Exercise aim: Although the records contain pictures, only their text should be repeated, exactly as it stands.

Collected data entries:
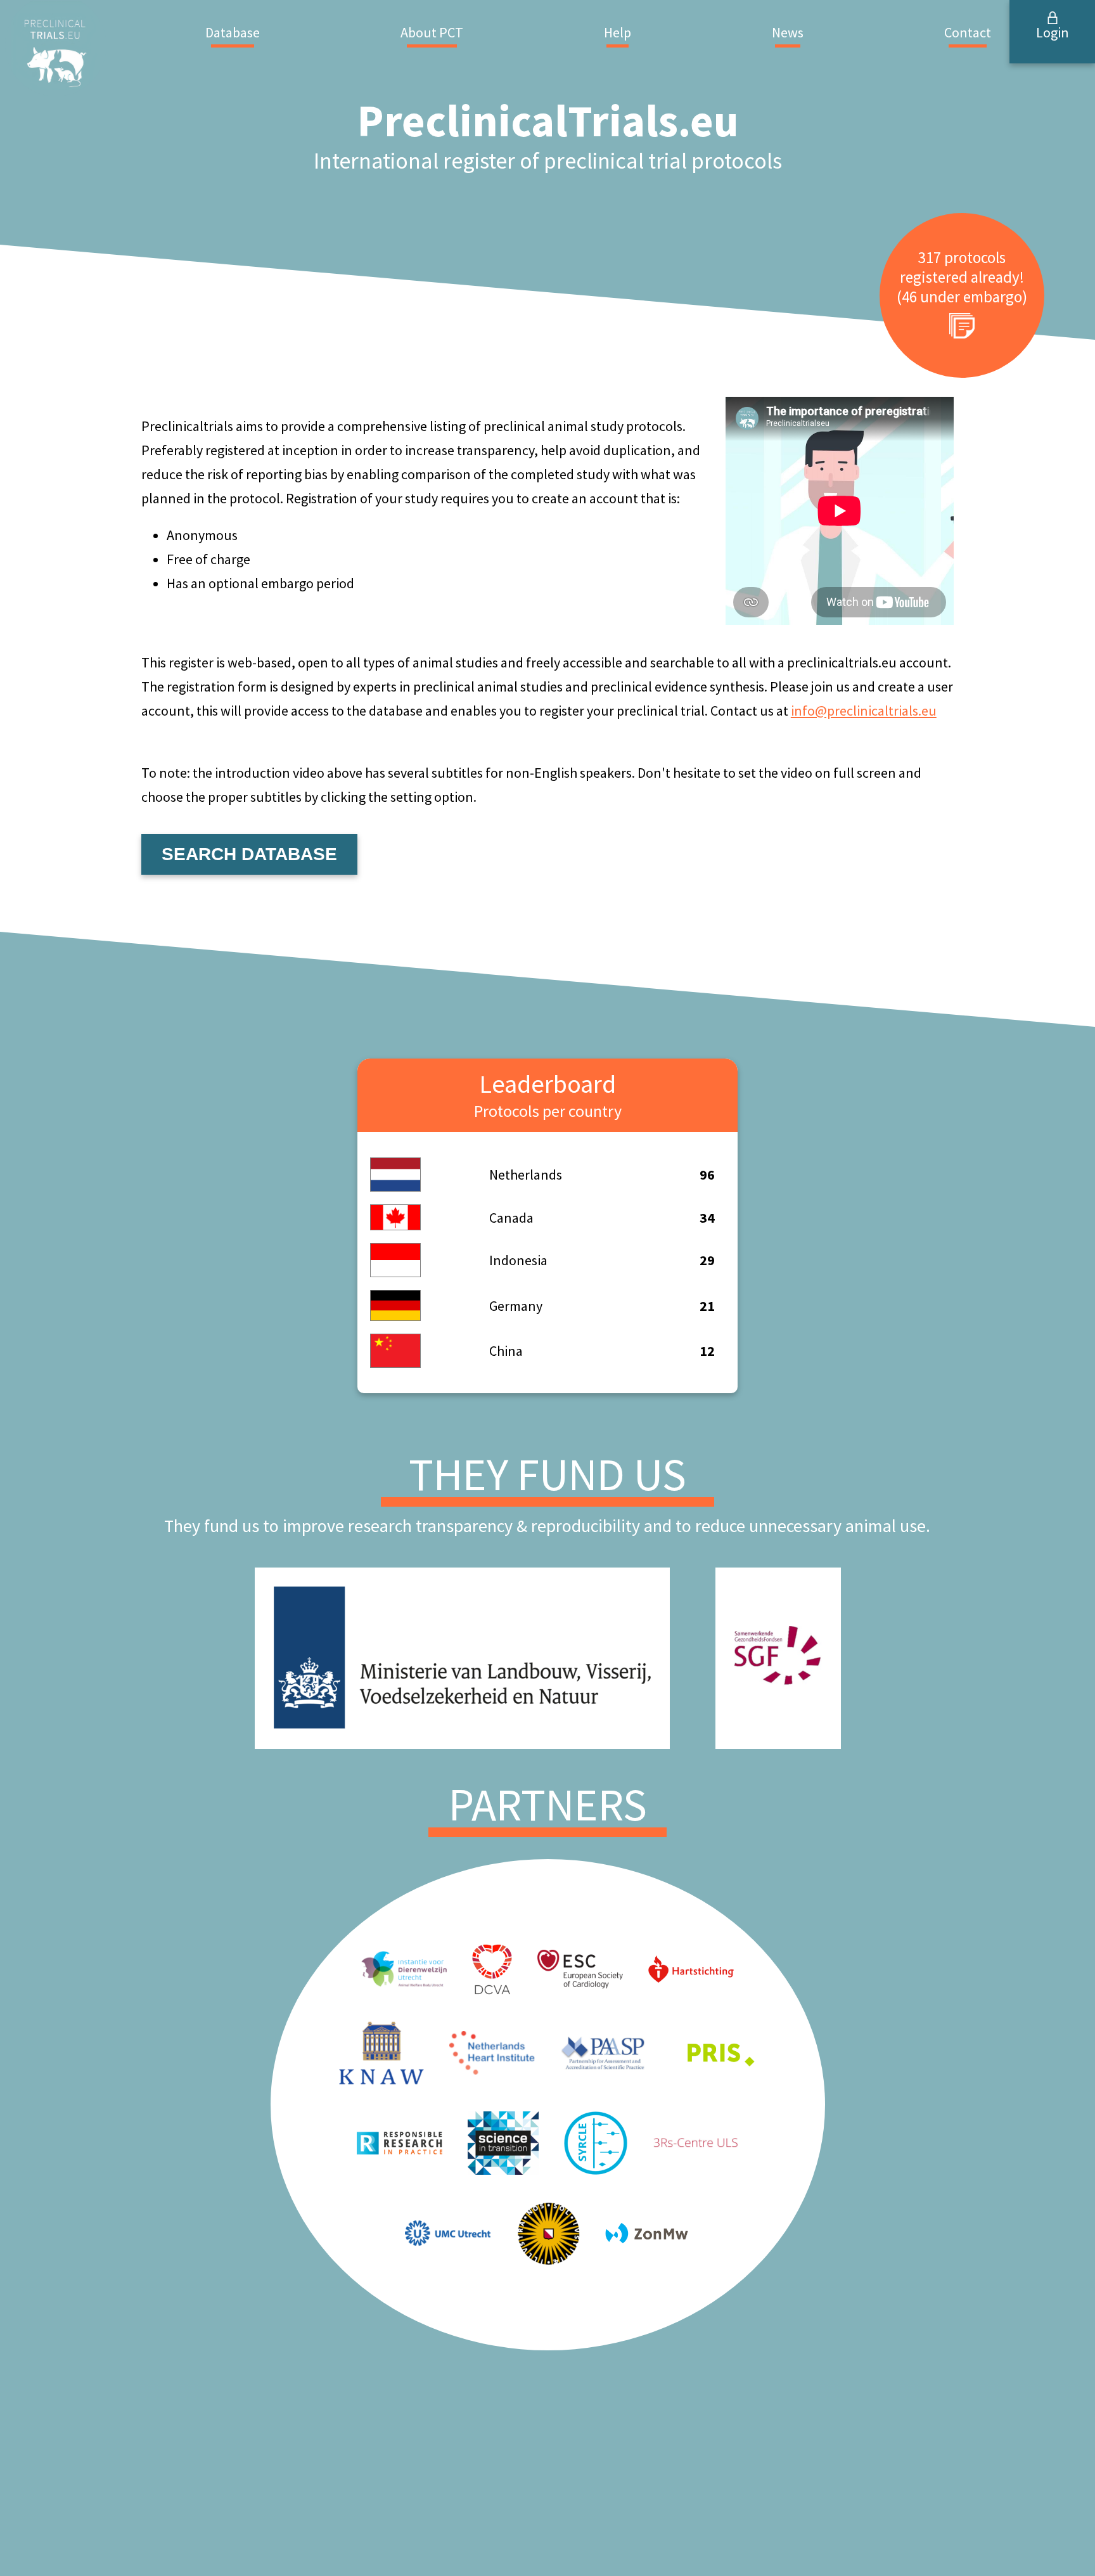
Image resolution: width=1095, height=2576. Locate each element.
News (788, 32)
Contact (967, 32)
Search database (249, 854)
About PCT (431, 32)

Written answer:
Image resolution: width=1095, height=2576. Locate each element.
News (788, 32)
Contact (967, 32)
Search database (249, 854)
About PCT (431, 32)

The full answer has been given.